Collect Demonstrations#

This tutorial explains how to use metasim/scripts/collect_demo.py to collect expert demonstrations for imitation learning in RoboVerse.

📌 Overview#

collect_demo.py is a utility script that replays pre-defined trajectories (from traj_filepath) and records observations, actions, and metadata into a structured dataset. The collected demos are used for training behavior cloning or other imitation learning models.

⚙️ 1. Basic Usage#

Example#

To collect demonstrations for pick_cube task, run the following command:

python collect_demo.py \
  --task pick_cube \
  --robot franka \
  --sim isaaclab \
  --num_envs 2 \
  --headless True \
  --run_unfinished

Important: You must include exactly one of the following collection modes:

--run_all: Collect all demos from scratch (overwrite existing ones)

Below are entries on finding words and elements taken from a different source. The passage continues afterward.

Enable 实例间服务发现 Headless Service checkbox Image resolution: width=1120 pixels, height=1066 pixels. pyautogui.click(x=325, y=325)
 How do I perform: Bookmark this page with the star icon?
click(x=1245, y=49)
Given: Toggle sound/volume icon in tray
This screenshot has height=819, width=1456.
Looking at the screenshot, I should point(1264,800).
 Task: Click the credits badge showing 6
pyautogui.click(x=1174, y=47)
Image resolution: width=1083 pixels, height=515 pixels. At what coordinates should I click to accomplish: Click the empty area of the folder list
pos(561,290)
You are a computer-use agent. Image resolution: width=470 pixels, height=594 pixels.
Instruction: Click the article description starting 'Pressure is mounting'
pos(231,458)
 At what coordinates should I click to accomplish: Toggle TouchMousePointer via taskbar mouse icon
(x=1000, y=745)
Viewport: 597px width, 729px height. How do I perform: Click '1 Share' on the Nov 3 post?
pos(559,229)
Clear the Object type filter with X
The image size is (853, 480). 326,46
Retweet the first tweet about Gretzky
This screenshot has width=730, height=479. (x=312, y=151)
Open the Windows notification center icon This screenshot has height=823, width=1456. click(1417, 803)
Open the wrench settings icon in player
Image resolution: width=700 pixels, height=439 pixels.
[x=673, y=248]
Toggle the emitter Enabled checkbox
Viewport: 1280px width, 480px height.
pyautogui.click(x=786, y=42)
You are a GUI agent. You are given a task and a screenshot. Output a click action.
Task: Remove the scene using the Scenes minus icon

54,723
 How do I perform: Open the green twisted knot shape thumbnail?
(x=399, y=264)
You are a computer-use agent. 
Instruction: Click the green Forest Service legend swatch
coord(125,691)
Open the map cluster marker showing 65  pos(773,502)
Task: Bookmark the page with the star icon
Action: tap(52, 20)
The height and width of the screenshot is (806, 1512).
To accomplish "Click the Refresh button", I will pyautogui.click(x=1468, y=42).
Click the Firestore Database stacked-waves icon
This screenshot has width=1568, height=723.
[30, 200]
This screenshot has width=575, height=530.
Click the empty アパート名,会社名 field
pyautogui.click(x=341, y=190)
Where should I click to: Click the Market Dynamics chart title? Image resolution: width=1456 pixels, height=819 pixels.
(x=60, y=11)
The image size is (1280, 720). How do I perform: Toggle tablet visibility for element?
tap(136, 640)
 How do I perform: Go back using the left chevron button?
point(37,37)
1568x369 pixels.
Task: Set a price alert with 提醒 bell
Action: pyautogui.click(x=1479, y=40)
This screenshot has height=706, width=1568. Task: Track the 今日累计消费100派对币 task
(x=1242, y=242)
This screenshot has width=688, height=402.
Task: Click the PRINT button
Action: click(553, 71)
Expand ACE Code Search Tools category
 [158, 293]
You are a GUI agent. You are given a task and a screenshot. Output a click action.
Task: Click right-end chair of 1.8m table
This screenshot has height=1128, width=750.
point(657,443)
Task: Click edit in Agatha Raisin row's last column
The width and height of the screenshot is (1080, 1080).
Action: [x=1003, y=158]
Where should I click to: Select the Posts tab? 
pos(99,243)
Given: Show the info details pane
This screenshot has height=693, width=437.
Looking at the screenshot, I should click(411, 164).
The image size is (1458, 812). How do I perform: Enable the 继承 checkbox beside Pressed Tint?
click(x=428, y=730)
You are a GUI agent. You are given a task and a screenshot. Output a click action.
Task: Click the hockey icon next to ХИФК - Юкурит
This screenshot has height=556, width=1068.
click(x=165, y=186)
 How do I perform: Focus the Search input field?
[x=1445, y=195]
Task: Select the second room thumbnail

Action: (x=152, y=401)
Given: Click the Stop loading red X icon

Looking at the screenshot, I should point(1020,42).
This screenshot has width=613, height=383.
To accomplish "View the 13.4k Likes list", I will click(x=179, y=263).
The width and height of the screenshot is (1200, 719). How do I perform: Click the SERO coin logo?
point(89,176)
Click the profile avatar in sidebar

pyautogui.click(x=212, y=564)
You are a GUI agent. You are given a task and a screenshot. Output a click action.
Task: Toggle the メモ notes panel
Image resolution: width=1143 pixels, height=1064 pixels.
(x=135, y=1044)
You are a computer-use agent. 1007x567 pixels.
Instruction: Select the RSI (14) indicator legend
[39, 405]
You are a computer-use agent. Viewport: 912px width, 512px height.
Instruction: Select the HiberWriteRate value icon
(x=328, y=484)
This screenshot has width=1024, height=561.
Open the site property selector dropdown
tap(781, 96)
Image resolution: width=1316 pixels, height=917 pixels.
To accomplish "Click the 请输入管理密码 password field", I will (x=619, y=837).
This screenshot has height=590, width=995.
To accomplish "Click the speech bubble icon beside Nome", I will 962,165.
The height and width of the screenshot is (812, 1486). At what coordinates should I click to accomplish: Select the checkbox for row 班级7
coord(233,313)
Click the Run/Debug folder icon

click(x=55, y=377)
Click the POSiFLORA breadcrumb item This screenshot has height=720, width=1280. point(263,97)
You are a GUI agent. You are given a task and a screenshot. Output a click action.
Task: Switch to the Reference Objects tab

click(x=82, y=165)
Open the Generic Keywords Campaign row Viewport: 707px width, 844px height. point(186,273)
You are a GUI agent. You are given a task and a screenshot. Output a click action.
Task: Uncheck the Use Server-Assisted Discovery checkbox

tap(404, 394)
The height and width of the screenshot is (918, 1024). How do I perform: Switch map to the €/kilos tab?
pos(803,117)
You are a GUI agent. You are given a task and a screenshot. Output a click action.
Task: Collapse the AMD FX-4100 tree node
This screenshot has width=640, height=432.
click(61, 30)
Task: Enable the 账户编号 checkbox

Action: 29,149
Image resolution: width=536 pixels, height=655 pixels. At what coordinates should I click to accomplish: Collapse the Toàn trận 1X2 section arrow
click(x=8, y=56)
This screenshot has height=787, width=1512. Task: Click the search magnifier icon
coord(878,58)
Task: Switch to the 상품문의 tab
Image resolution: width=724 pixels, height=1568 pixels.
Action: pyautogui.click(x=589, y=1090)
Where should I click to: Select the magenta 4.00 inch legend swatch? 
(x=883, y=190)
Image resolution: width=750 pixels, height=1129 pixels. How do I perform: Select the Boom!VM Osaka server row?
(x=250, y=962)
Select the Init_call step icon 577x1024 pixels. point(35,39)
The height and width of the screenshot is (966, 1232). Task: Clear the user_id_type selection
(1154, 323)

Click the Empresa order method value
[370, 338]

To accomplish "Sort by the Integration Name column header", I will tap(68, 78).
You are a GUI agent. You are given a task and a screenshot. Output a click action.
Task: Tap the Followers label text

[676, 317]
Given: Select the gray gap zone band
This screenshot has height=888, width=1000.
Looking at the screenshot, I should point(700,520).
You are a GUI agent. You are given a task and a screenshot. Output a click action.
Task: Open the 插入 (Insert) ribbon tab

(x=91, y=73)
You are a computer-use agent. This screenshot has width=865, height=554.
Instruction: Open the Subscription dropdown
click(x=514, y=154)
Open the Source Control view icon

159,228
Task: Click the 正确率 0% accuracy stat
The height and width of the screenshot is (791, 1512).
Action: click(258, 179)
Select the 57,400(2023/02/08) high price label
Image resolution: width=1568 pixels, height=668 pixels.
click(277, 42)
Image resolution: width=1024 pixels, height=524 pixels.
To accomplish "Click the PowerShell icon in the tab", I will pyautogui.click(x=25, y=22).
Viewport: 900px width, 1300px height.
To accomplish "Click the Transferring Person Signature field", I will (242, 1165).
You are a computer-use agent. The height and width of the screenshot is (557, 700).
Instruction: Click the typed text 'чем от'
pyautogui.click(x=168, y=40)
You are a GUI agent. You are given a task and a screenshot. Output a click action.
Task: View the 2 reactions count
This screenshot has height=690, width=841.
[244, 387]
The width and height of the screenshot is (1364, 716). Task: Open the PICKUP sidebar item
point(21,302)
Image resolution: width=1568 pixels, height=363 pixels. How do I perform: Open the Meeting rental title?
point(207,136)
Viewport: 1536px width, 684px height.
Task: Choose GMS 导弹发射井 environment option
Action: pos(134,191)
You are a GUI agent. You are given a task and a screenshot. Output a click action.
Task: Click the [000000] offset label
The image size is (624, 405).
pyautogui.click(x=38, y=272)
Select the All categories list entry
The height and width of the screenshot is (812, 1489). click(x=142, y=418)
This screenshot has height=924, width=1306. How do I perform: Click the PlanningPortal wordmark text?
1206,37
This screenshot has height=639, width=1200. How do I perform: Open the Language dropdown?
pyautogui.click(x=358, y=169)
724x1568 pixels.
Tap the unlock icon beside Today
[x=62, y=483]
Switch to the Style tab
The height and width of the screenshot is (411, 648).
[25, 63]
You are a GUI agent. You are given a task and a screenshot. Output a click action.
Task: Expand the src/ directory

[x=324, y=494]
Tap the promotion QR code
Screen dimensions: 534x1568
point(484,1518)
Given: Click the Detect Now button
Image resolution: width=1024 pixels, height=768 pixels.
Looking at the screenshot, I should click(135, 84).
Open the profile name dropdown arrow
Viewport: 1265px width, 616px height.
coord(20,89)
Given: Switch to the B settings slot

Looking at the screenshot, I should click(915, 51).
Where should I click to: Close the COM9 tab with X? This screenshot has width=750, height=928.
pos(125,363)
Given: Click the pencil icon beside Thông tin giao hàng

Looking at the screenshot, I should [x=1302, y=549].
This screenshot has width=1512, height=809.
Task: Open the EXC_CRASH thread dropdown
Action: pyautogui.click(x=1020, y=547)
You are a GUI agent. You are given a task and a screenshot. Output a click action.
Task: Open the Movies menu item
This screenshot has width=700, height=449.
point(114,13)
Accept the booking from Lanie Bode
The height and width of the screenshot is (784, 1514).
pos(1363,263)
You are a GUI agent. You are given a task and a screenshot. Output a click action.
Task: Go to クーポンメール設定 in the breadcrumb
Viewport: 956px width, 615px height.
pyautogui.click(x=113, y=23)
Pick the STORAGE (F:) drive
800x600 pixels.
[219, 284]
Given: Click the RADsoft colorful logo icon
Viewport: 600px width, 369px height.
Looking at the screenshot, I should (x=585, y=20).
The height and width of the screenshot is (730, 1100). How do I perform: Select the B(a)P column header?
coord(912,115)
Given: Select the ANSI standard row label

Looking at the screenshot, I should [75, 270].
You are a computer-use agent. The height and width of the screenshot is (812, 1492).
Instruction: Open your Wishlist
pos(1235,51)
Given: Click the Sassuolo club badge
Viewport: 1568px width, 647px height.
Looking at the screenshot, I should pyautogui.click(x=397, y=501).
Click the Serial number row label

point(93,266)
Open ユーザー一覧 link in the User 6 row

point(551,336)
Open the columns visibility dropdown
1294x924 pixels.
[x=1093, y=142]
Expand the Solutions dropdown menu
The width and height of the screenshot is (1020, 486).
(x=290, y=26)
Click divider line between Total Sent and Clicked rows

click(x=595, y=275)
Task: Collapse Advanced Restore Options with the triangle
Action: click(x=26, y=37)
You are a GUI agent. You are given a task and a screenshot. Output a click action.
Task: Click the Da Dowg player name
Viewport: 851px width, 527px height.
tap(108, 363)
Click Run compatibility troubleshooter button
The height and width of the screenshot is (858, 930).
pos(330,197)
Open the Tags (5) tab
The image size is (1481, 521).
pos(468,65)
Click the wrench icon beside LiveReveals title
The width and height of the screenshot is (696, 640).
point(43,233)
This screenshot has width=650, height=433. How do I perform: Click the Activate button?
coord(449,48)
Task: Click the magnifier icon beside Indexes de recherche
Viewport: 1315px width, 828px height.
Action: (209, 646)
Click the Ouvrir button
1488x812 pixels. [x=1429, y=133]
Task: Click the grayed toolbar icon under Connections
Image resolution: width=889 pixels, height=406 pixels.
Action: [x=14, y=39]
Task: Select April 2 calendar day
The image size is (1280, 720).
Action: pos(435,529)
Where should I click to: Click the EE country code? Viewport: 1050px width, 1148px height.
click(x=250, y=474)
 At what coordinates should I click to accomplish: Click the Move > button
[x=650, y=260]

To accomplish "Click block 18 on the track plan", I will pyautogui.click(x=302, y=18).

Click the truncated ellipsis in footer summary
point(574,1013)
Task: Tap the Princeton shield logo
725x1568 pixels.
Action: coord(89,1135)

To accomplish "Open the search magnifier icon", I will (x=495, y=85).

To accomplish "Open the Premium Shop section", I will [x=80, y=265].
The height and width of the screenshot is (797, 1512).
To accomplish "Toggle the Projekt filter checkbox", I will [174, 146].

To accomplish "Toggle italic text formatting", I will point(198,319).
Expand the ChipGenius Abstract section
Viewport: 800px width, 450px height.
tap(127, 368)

--run_unfinished: Only collect demos that are missing or incomplete ✅ recommended

--run_failed: Retry demos that previously failed

Argument Reference#

Argument	Description
`--task`	Task name (e.g., `pick_cube`, `plug_charger`)
`--robot`	Robot platform (e.g., `franka`)
`--sim`	Simulator backend (`isaaclab`, `mujoco`, etc.)
`--run_all` / `--run_unfinished` / `--run_failed`	Choose exactly one
`--num_envs`	Number of parallel environments
`--headless`	Disable rendering window for faster collection

📁 2. Where is data saved?#

Demo data is stored in:

roboverse_demo/demo_<sim>/<TaskName>-Level<level>[-<cust_name>]/robot-<robot>/demo_XXXX/

Each folder contains:

A sequence of observations and actions
status.txt indicating success or failed

You can use --cust_name to customize the folder name:

--cust_name my_experiment_name

🎛️ 3. Advanced Options#

Argument	Description
`--demo_start_idx`	Index of the first demo to collect
`--max_demo_idx`	Maximum demo index to collect
`--retry_num`	Number of times to retry a failed demo
`--tot_steps_after_success`	Extra steps to collect after success (default: 20)
`--table`	Whether to add a table object in the scene
`--scene`	Optional scene name
`--render.*`	Render config (camera, resolution, etc.)
`--random.*`	Domain randomization config

Example:

python collect_demo.py \
  --task plug_charger \
  --run_all True \
  --num_envs 4 \
  --cust_name vision_exp \
  --retry_num 2 \
  --headless True \
  --tot_steps_after_success 20

🧠 4. Notes#

The script reads pre-recorded trajectories via task.traj_filepath
If a demo fails N times (retry_num), it is marked as failed and skipped
Successful demos are skipped unless --run_all is set
Parallelism helps speed up collection but increases GPU load
Currently uses global variables for tracking progress (e.g. tot_success) — future refactor may move to a ProgressManager

🧼 5. Cleanup and Inspection#

Demos that have a status.txt file with the content failed will be retried automatically when using --run_failed. There is no need to delete these folders manually.
You can visualize collected observations or use them for training downstream agents.

✅ Summary#

Use collect_demo.py to automate demonstration collection.
Start with --run_unfinished or --run_all.
Use --cust_name to organize your datasets.
Ensure traj_filepath is valid in your task config.